Noi, che apparteniamo a quell’altra Italia, saremo costretti a spiegare ai nostri figli il perché di tanta violenza in un solo applauso e dovremo essere consci del fatto che se nostro figlio è gay o deciderà di cambiare sesso, dovrà abituarsi ad essere simpaticamente chiamato frocio, checca, trivellone e che dovrà abbozzare un sorriso altrimenti sarà il solito rompipalle moralista. Oppure, che esiste la possibilità che torni a casa in una maschera di sangue, perché dei tizi lo hanno simpaticamente pestato mentre passeggiava col suo fidanzato e che, nonostante voi abbiate spiegato alle forze dell’odine che è stato pestato perché è gay, vi verrà risposto che la vostra è una ridicola supposizione, una fastidiosa illazione figlia di quest’epoca moderna, dove la lobby gay cerca di corrompere e demolire i sani principi sui quali è fondata la nostra società.
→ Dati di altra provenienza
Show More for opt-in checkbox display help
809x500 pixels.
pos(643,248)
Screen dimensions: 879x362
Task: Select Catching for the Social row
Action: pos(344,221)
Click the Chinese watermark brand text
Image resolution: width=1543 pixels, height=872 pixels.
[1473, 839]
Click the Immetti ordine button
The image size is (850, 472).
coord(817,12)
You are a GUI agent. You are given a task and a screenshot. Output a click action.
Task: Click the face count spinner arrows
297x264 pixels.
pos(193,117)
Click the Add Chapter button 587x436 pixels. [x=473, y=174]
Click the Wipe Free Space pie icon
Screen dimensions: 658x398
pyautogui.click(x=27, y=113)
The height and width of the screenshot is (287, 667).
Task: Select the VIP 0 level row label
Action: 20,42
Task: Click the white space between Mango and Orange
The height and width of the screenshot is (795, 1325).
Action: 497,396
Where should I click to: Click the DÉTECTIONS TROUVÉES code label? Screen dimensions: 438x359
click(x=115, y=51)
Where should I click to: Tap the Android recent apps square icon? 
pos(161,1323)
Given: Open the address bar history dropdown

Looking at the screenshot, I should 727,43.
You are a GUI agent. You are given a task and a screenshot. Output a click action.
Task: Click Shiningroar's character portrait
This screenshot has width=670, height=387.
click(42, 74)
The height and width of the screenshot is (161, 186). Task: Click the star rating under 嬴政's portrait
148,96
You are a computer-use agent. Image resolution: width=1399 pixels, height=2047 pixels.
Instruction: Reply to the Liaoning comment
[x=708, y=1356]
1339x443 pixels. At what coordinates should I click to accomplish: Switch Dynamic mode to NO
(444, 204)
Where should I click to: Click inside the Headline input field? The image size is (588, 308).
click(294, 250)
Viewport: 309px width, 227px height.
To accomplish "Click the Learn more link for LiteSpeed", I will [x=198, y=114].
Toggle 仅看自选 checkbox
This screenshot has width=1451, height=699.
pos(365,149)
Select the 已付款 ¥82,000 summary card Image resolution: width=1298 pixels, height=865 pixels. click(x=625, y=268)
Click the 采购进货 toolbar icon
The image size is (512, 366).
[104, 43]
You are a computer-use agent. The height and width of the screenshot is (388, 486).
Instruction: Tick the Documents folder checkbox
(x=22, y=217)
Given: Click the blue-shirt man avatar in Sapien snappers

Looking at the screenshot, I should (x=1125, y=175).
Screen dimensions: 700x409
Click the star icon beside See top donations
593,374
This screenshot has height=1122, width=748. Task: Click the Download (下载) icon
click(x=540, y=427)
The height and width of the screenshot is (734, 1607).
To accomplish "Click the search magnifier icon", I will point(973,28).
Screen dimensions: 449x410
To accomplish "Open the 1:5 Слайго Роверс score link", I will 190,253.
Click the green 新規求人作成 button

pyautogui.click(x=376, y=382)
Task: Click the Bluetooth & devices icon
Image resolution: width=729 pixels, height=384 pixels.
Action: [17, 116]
Eccole qui, le due facce della stessa medaglia: l’Italia che con orgoglio porta nel mondo talento, inclusione e libertà artistica e l’Italia che applaude fragorosamente l’oscurantismo. Dopo questo ultimo anno, durante il quale il nostro Paese ha vinto praticamente tutto, dalla musica allo sport, compresa la scienza, alla fine ha perso proprio la battaglia più importante: quella per i diritti civili. Come al solito, la politica rappresenta la nota stonata della sinfonia italiana.
Sarebbe bello bastasse la voce graffiante di Damiano, la chitarra vibrante di Thomas, il basso incalzante di Victoria e il rullante perfetto di Ethan per riportare l’armonia laddove si è persa. Ma scardinare certi pregiudizi, certe convenzioni sociali e la tanta, troppa ignoranza non è cosa facile nell’Italia del “E comunque ho tanti amici gay e sono davvero persone carine. Sembrano normali!”.
Il problema è che questa Italia malata si vanta di essere tollerante, quando invece dovrebbe imparare ad essere inclusiva e accogliente. Perché tollerare qualcuno, non significa accettarlo, significa sopportarlo e la sopportazione – come si è visto – ha un limite. E poi in questo momento la politica italiana si sta impegnando molto in cose decisamente più importanti, tipo inasprire le pene per chi inneggia al fascismo o sfila vestito da deportato di Auschwitz per protestare contro il Green Pass. Ah, no. Quella è libertà d’espressione.